The history of this statement is interesting. It was first introduced in
2.0, without any discouragement expressed. The latter was added in 3.0,
but in 4.0, the reservation for 'special circumstances' was added.
The number of compatibility characters in the standard has changed over
3.0.0 2237 (of which <font> 37 , <super/sub> 63, <compat> 660)
3.1.0 3230 (of which <font> 1028 , <super/sub> 63, <compat> 662)
3.2.0 3282 (of which <font> 1037 , <super/sub> 64, <compat> 669)
4.1.0 3363 (of which <font> 1038, <super/sub> 124, <compat> 673)

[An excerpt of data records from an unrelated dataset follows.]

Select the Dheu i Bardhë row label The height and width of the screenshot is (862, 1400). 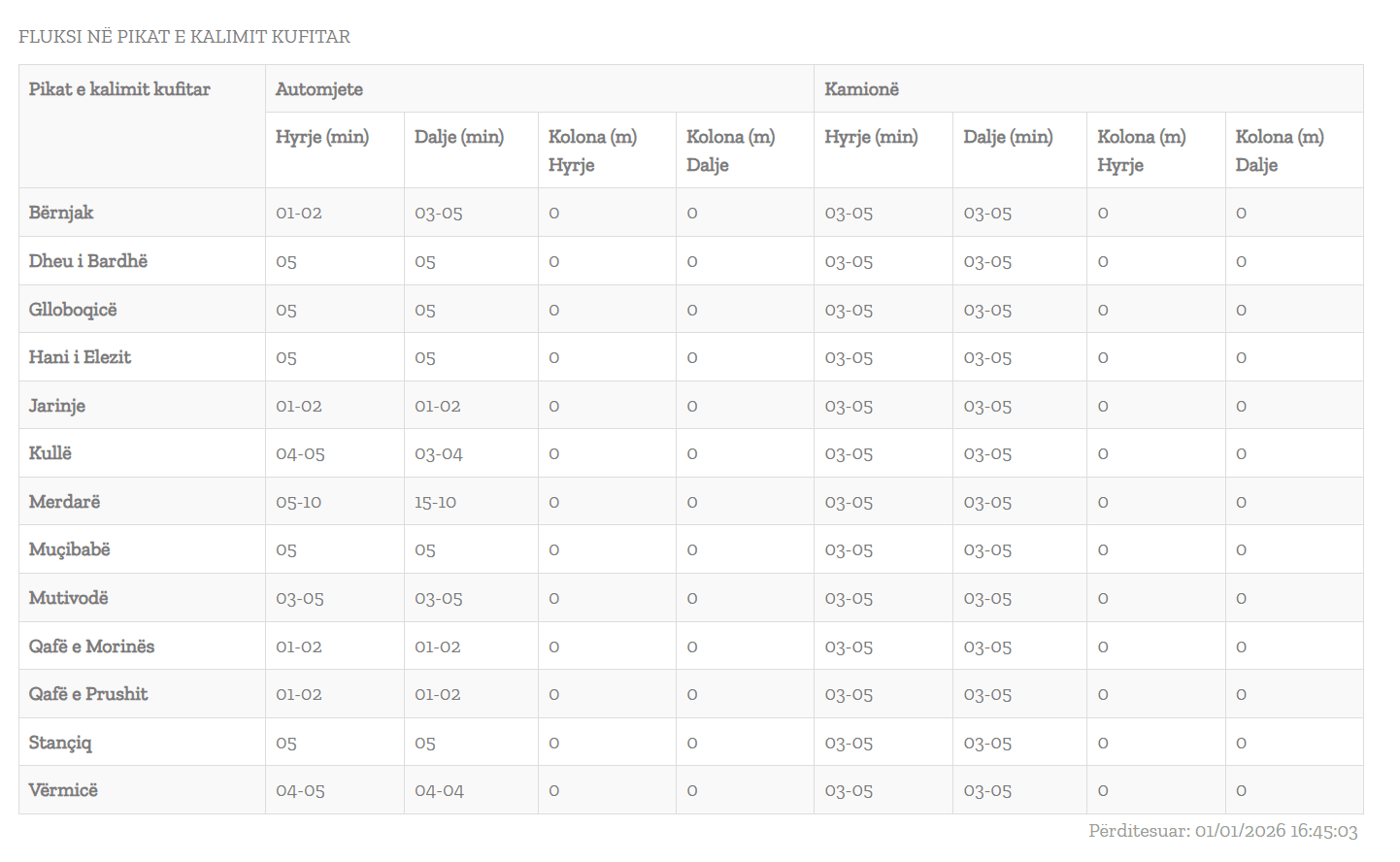point(88,261)
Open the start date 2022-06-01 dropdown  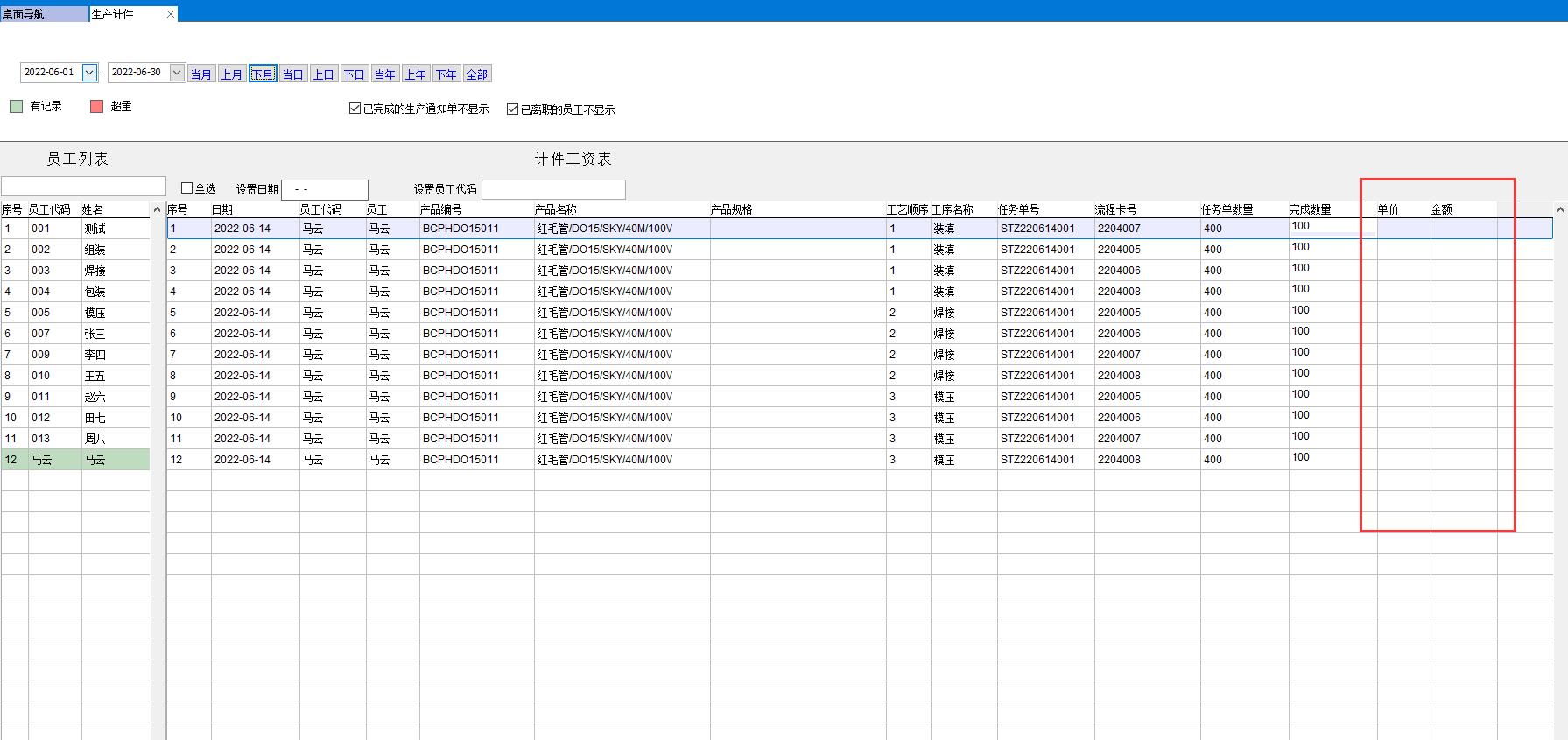tap(89, 73)
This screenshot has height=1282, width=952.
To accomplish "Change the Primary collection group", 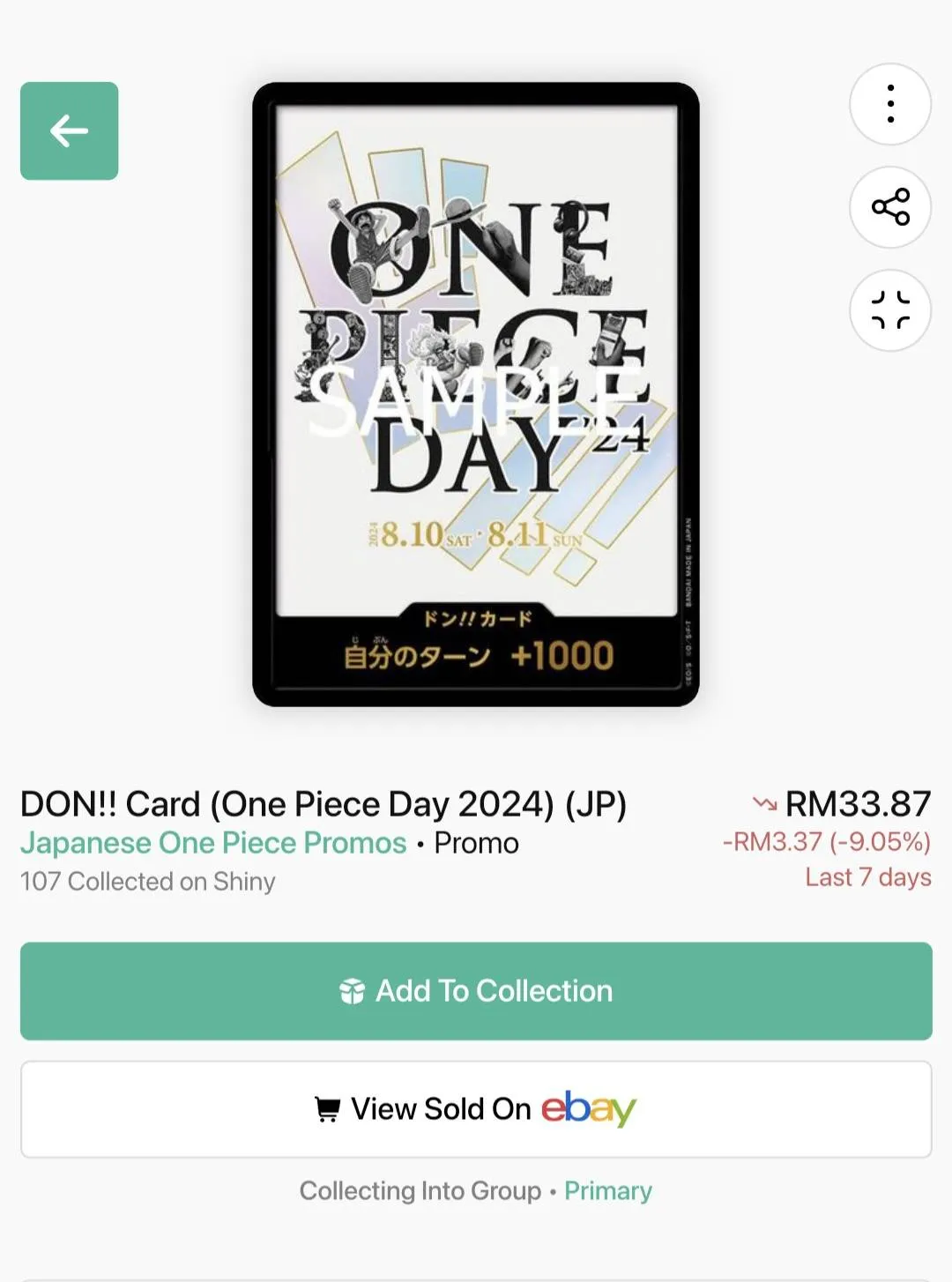I will click(x=608, y=1191).
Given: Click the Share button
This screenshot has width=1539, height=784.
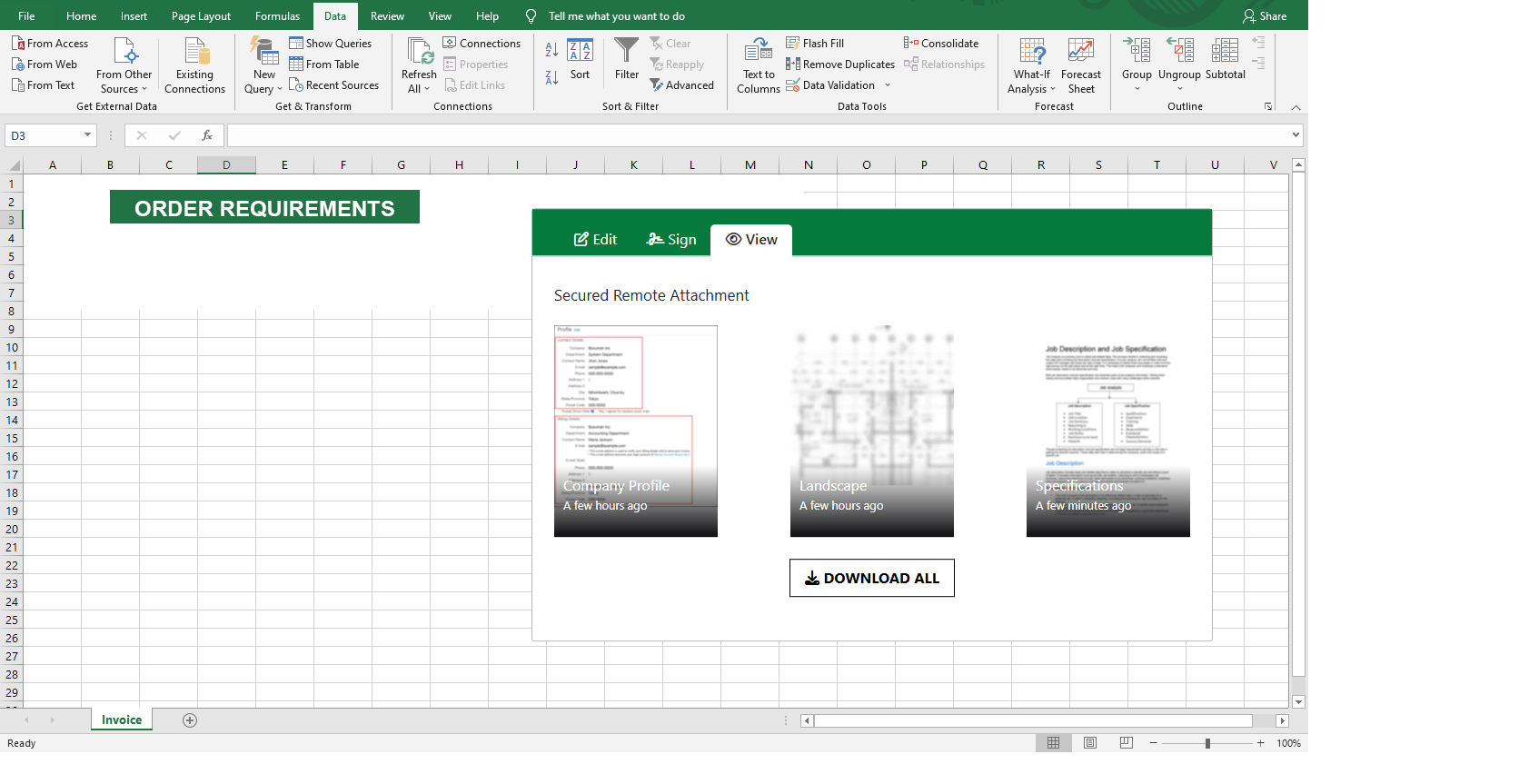Looking at the screenshot, I should point(1265,16).
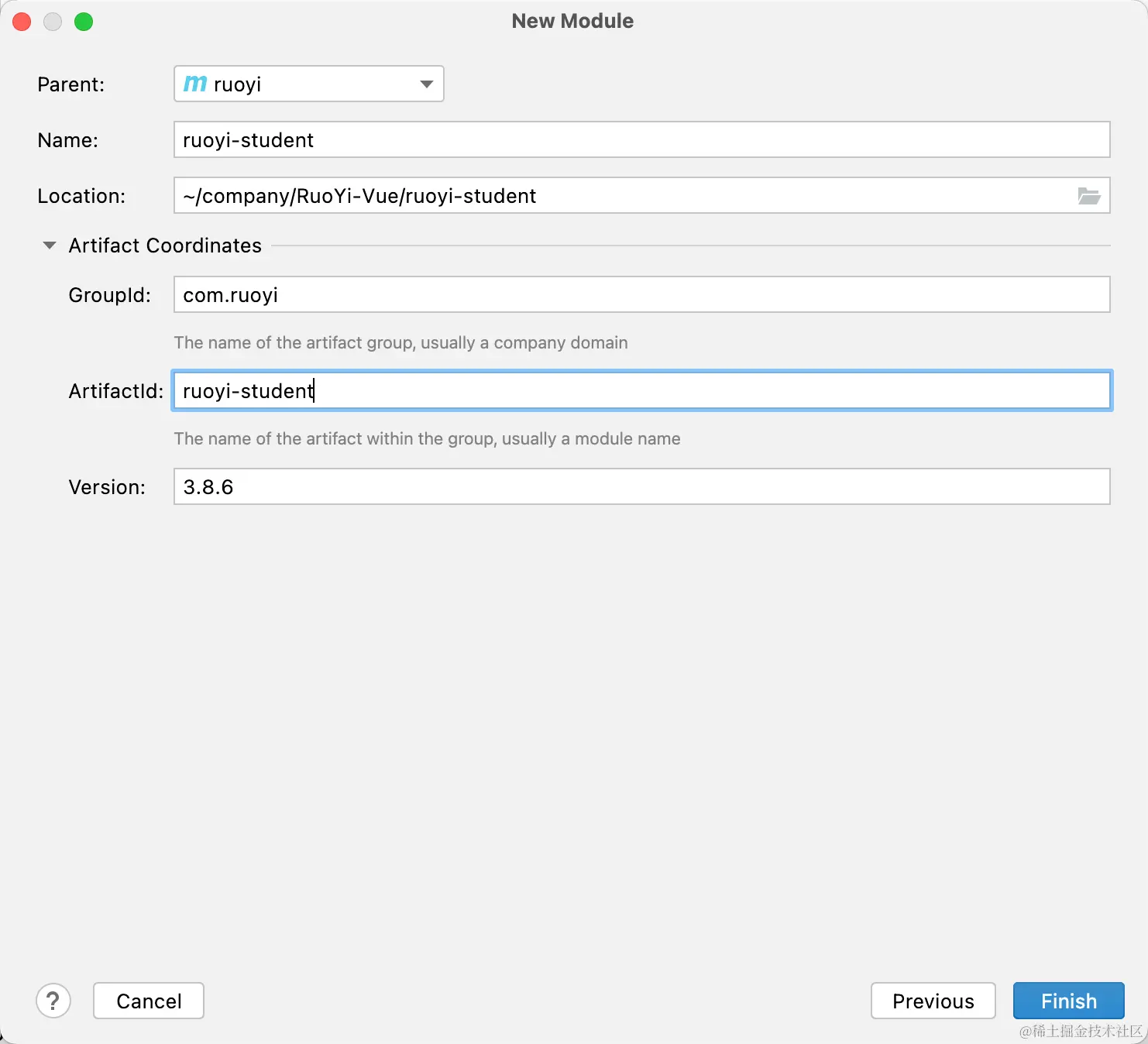Open the Parent dropdown arrow

click(x=426, y=84)
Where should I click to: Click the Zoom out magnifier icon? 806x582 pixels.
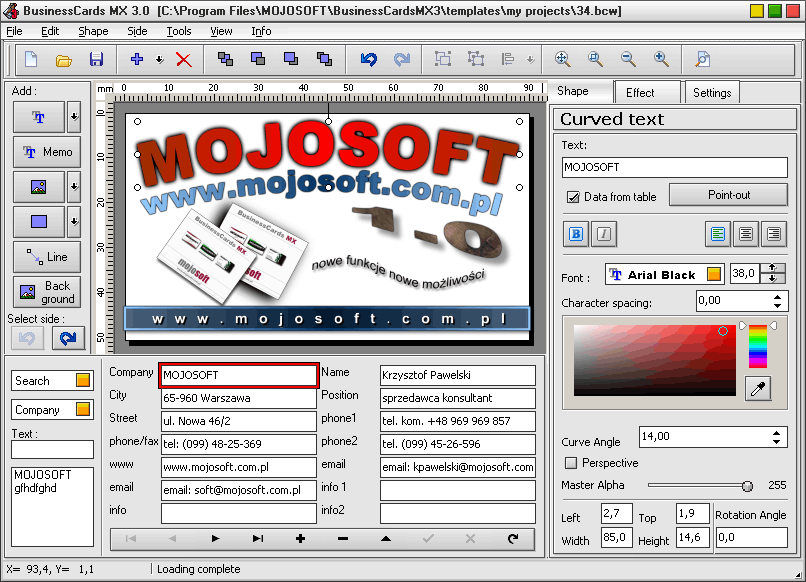[628, 60]
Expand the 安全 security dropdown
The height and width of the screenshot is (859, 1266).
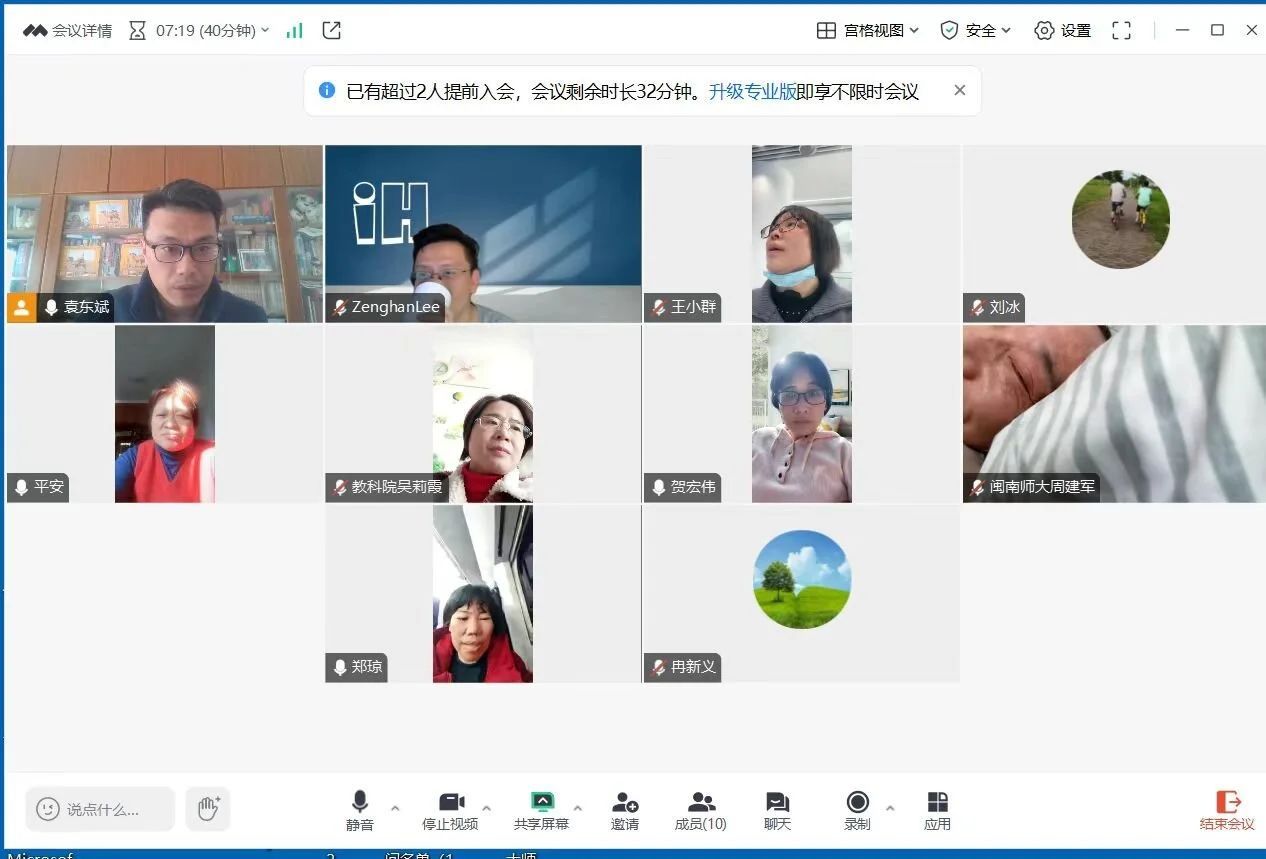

4.1.0 3422 (of which <font> 1041, <super/sub> 169, <compat> 673)
5.0.0 beta 3424 (of which <font> 1043, <super/sub> 169, <compat> 673)
In other words, over time, about 1,000 new compatibility characters with
<font> type decompositions have been added and about 100 with
<super/sub>. These are characters that form an integral part of
mathematical and phonetic notation, use that is certainly 'specialized'
compared to general text use, but perhaps ill-described by the use of
the tersm 'special circumstance' in the text.
>> ZWJ could be used to "recommend" the use of a typographic ligature, but
>> should not (IMO) be used to form *orthographic* ligatures
> Such a distinction does not exist in the Unicode standard, and as you
> mention, the IJ ligature would be a borderline case anyway.
Typographically there is a clear difference between a ligature and a
digraph. ZWJ - if implemented - in a Latin rendering engine would attempt
to locate a ligated glyph. If the font lied and presented the digraph as
a ligature, you might get what you want. However, since there is a
*code point* for the IJ, fonts would most likely not offer a ligature glyph.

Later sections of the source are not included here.